- **Collected data**:
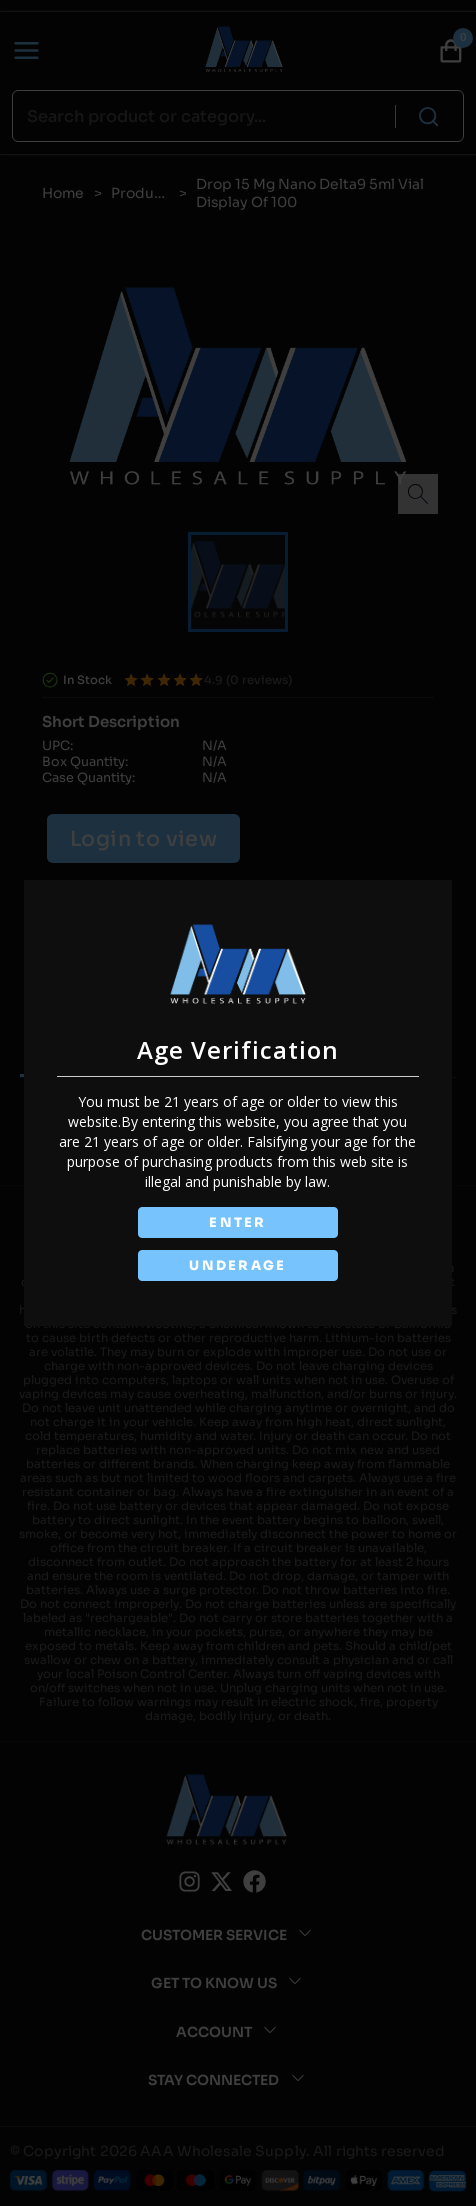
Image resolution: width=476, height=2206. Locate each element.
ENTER (238, 1222)
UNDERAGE (238, 1265)
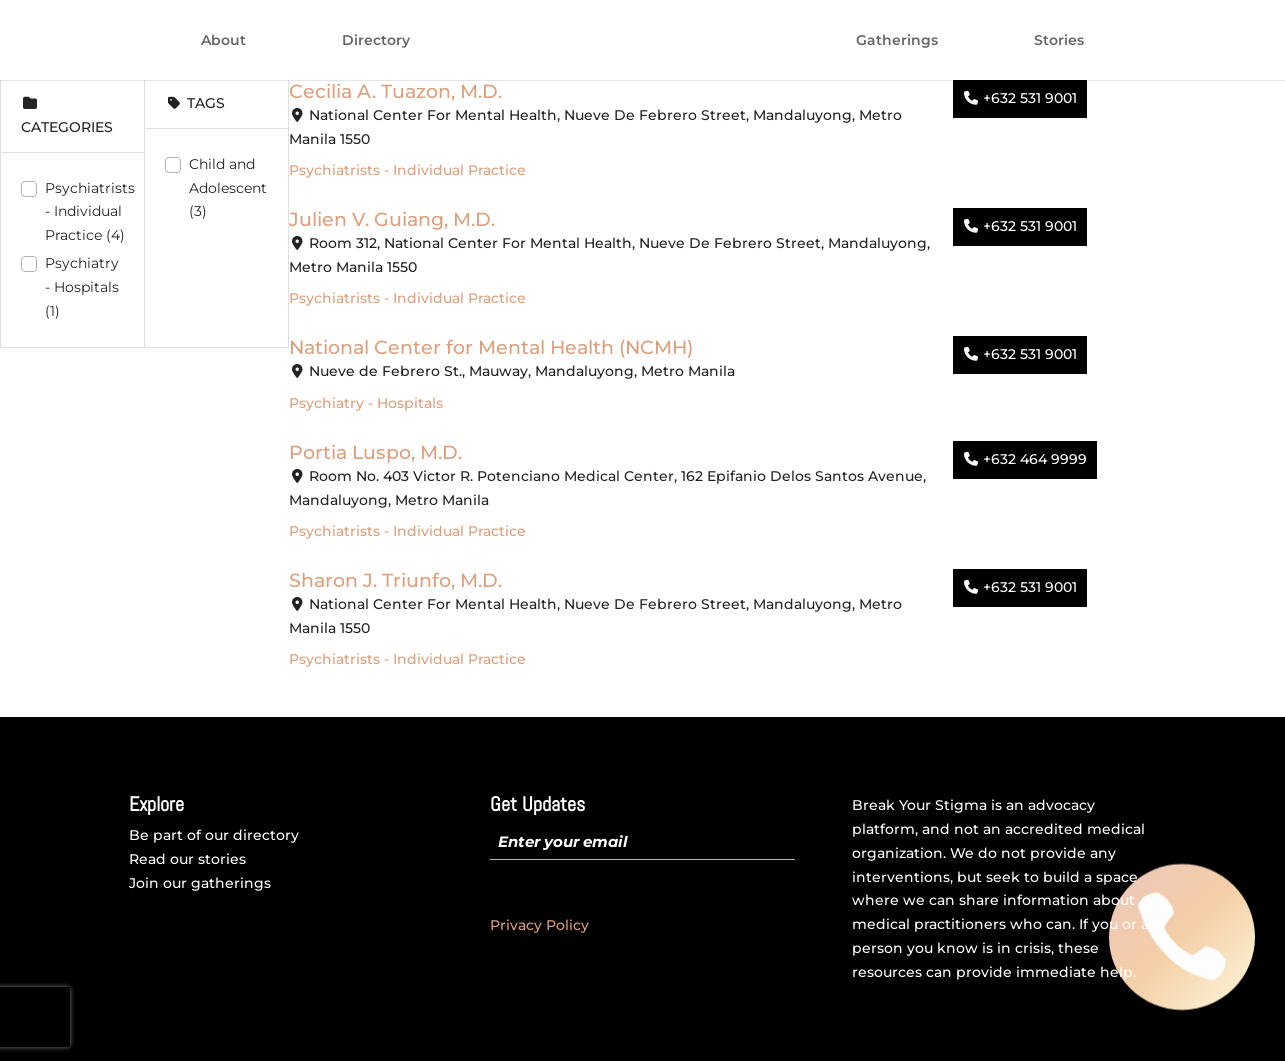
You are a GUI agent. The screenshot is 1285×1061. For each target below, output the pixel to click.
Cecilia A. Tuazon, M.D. (395, 91)
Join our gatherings (200, 883)
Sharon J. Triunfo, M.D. (395, 580)
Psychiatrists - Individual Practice (90, 212)
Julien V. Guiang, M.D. (392, 219)
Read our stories (187, 859)
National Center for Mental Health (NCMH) (491, 347)
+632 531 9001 (1030, 98)
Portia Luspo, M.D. (375, 452)
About (223, 41)
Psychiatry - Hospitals (82, 287)
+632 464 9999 (1035, 459)
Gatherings (897, 41)
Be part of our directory (214, 835)
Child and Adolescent (228, 188)
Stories (1059, 41)
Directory (376, 41)
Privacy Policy (539, 925)
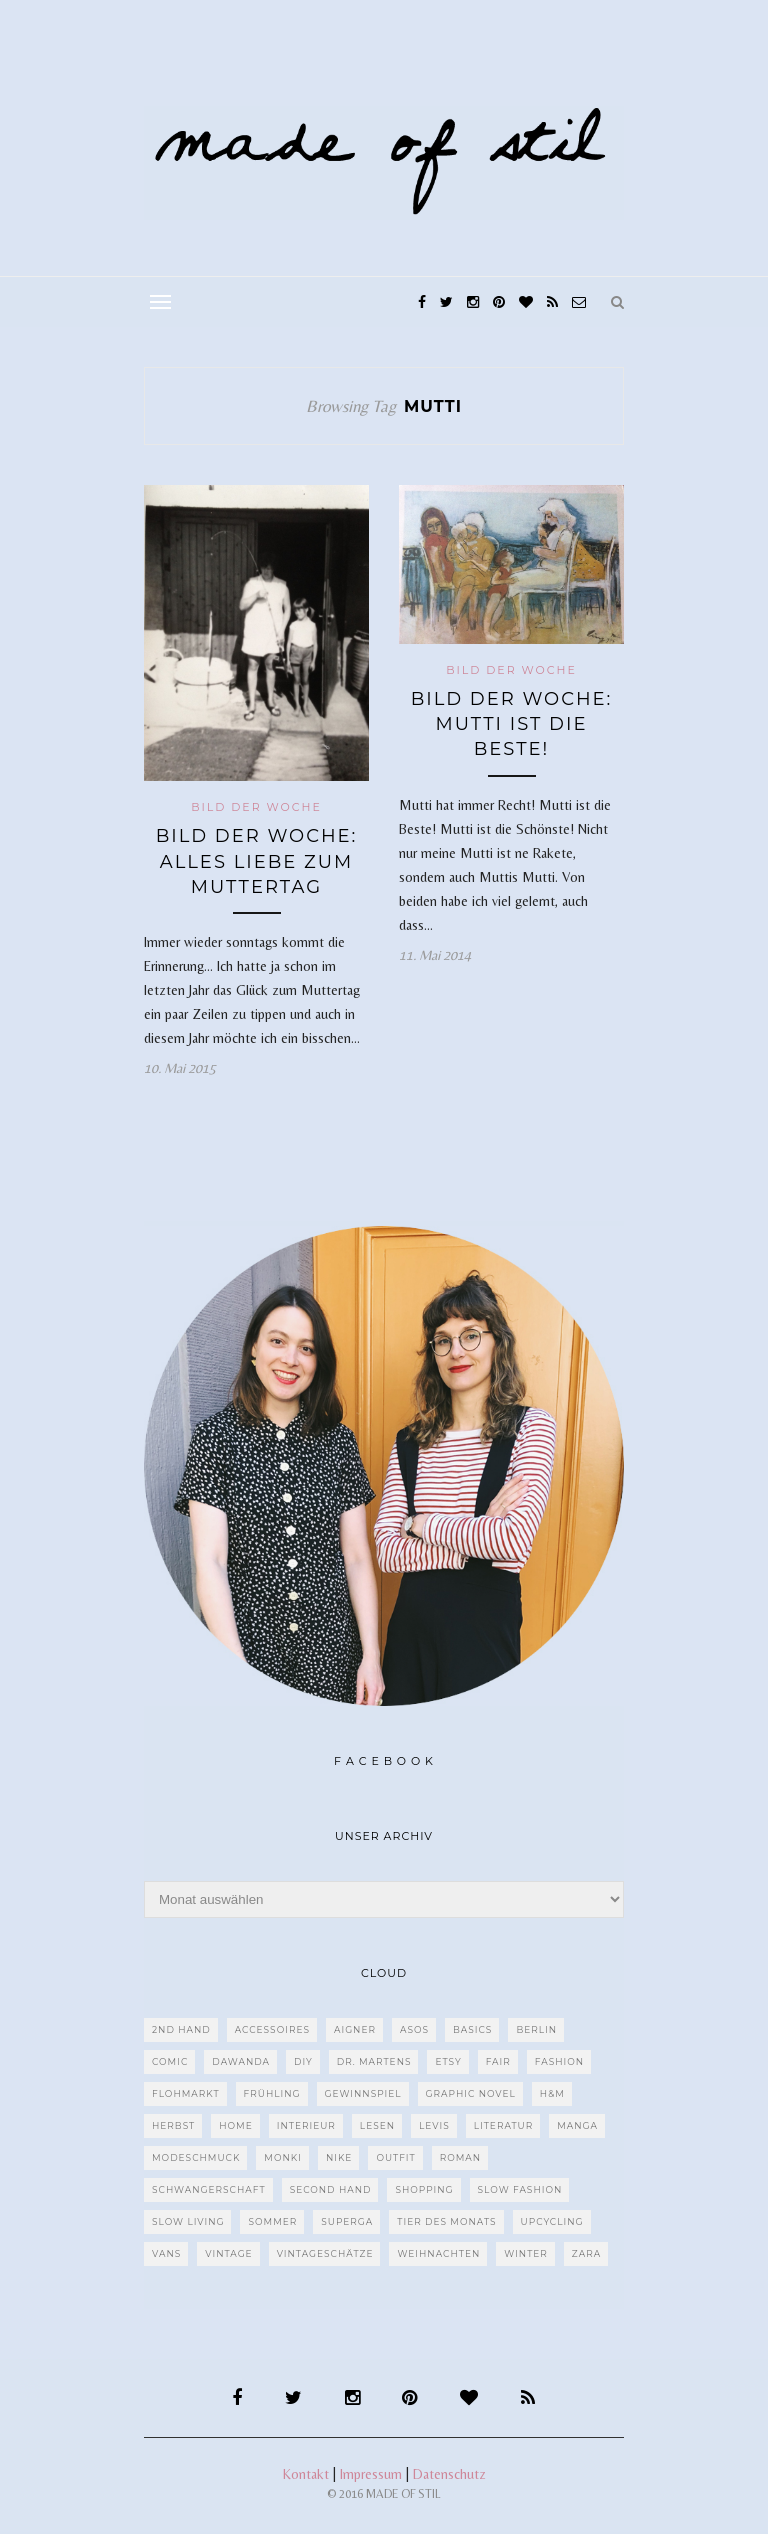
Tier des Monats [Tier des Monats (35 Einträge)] (446, 2221)
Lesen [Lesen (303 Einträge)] (377, 2125)
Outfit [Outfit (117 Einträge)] (395, 2157)
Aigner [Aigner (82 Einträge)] (355, 2029)
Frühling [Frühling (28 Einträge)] (272, 2093)
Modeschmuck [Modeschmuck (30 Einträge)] (196, 2157)
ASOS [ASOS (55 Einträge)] (414, 2029)
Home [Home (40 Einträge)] (235, 2125)
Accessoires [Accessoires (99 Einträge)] (272, 2029)
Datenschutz (449, 2474)
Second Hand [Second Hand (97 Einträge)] (331, 2189)
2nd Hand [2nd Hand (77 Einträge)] (181, 2029)
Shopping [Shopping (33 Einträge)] (424, 2189)
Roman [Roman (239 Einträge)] (460, 2157)
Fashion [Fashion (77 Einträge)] (559, 2061)
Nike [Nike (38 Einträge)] (339, 2157)
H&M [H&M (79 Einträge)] (552, 2093)
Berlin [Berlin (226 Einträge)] (536, 2029)
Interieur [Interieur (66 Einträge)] (306, 2125)
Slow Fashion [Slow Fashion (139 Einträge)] (520, 2189)
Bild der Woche (256, 807)
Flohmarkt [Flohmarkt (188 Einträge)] (186, 2093)
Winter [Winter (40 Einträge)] (526, 2253)
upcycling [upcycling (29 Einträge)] (552, 2221)
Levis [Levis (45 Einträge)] (434, 2125)
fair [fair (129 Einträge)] (498, 2061)
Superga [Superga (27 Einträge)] (347, 2221)
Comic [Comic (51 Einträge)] (170, 2061)
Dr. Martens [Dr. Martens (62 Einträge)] (374, 2061)
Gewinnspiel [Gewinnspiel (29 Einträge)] (363, 2093)
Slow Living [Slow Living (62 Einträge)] (188, 2221)
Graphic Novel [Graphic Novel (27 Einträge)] (471, 2093)
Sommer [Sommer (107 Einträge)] (272, 2221)
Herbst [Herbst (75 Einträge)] (173, 2125)
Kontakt (306, 2474)
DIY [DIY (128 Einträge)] (303, 2061)
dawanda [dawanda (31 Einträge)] (241, 2061)
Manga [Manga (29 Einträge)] (577, 2125)
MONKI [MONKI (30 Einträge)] (283, 2157)
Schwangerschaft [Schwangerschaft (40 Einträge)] (209, 2189)
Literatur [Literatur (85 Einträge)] (504, 2125)
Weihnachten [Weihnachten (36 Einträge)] (438, 2253)
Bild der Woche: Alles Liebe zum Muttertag (257, 861)
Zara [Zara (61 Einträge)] (586, 2253)
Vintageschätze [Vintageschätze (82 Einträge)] (325, 2253)
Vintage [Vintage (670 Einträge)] (228, 2253)
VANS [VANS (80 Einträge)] (166, 2253)
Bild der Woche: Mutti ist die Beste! (512, 724)
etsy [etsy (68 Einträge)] (448, 2061)
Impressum (371, 2474)
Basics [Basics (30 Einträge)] (472, 2029)
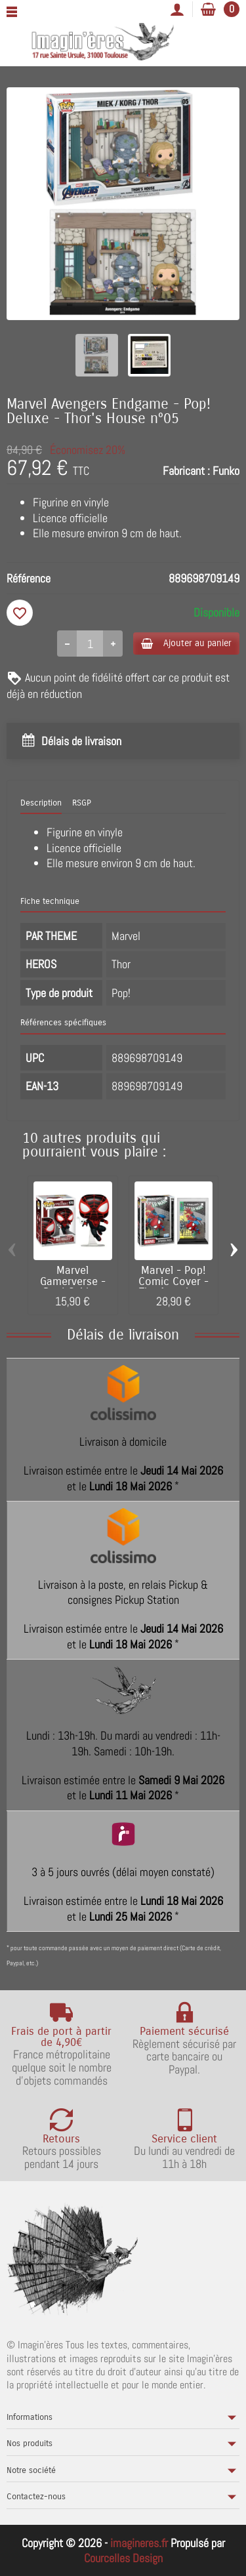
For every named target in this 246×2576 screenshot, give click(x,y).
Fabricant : (186, 470)
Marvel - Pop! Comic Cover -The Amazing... (173, 1281)
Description (41, 803)
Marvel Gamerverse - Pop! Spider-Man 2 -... (73, 1287)
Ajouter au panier (186, 643)
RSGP (81, 803)
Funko (226, 470)
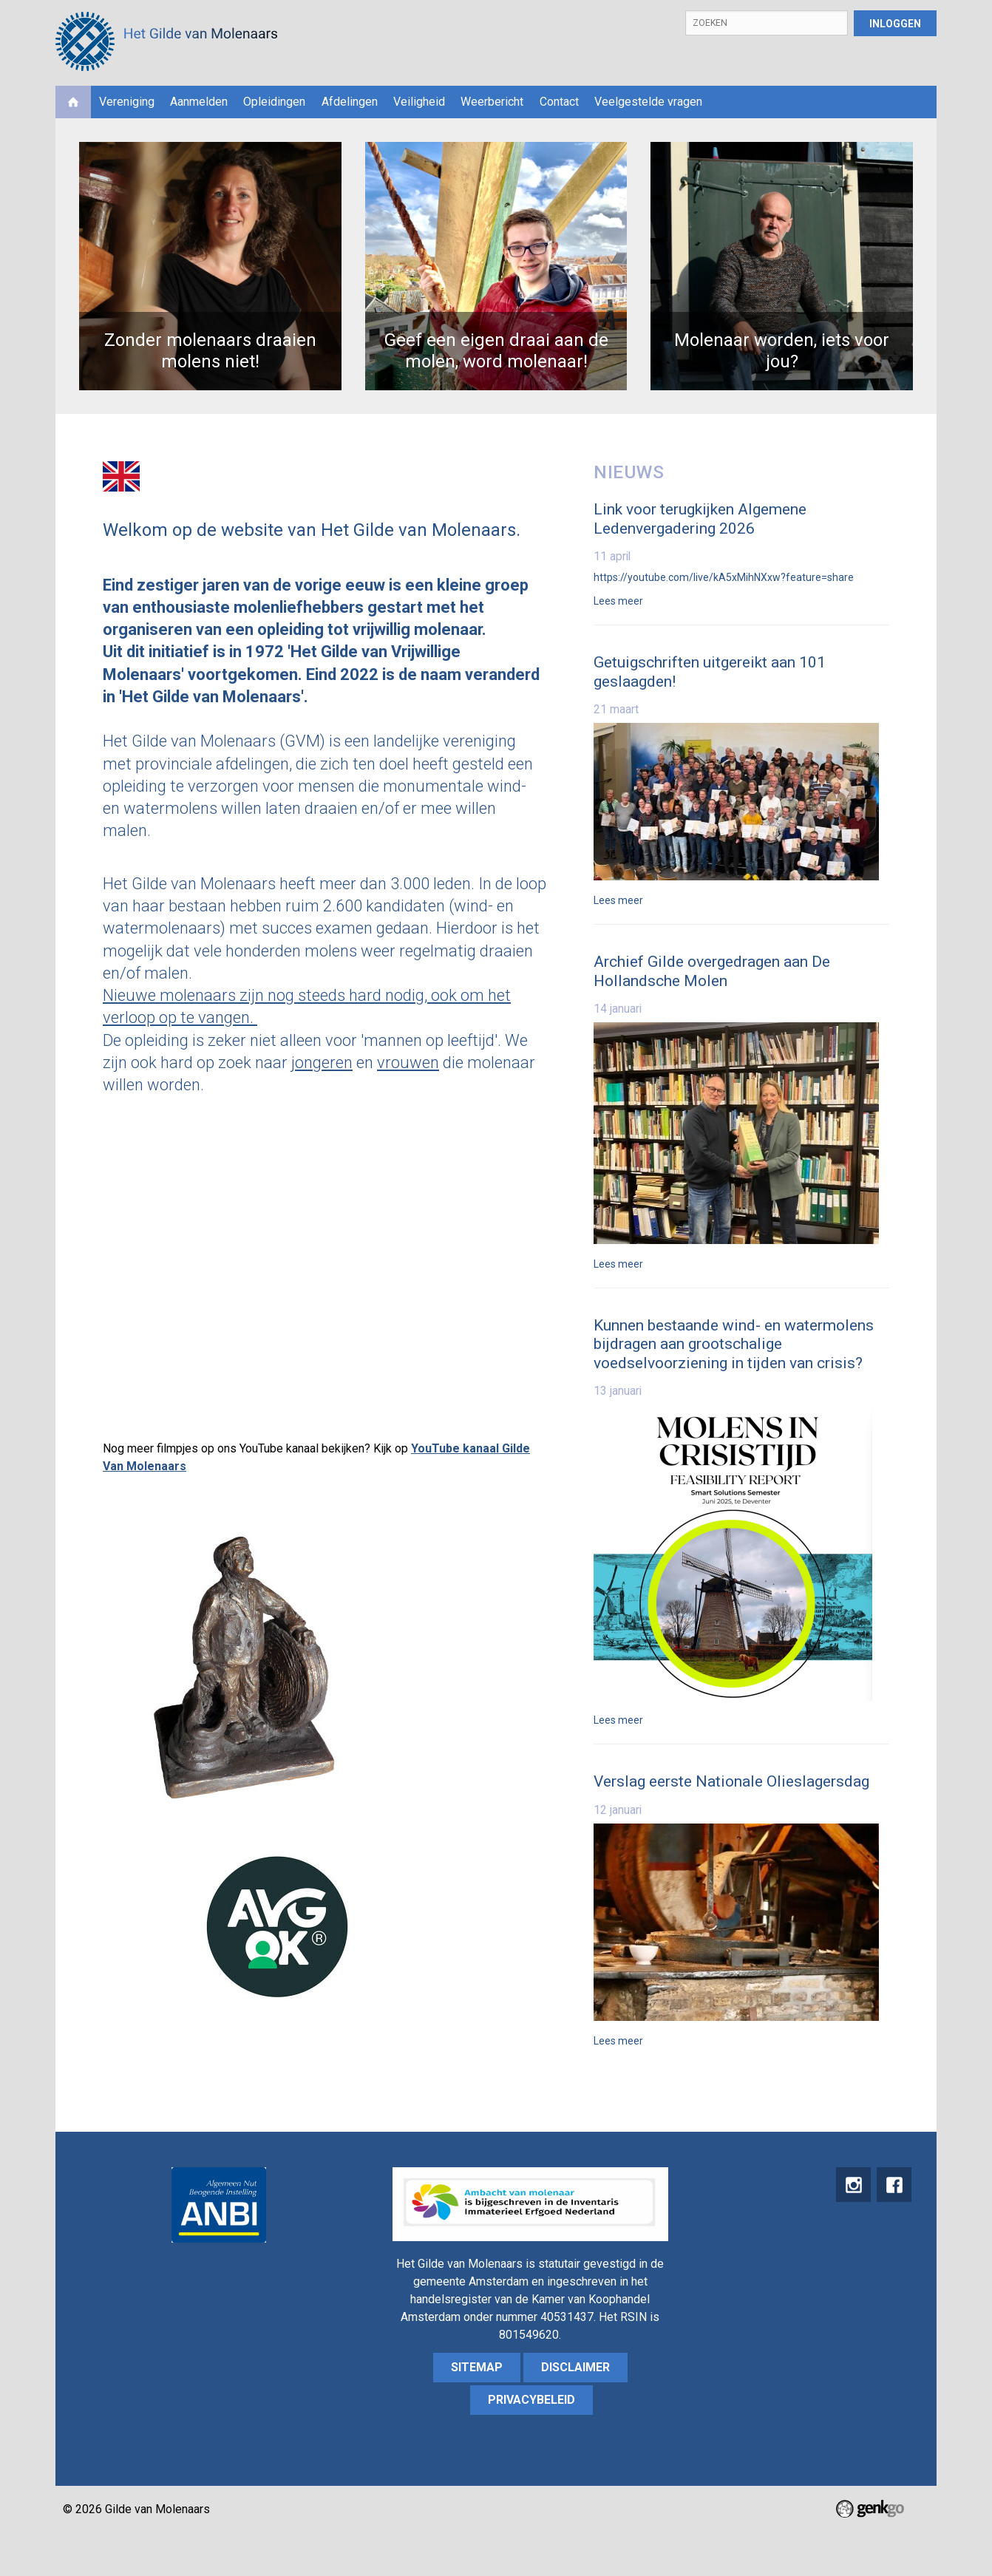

- **The exercise**:
Collect every line of the records above that contains the string "Comic", treating uppercase and lowercase as distinct.

- **Task solution**:
Comic [Comic (51 Einträge)] (170, 2061)
Marvel - Pop! Comic Cover -The Amazing... (173, 1281)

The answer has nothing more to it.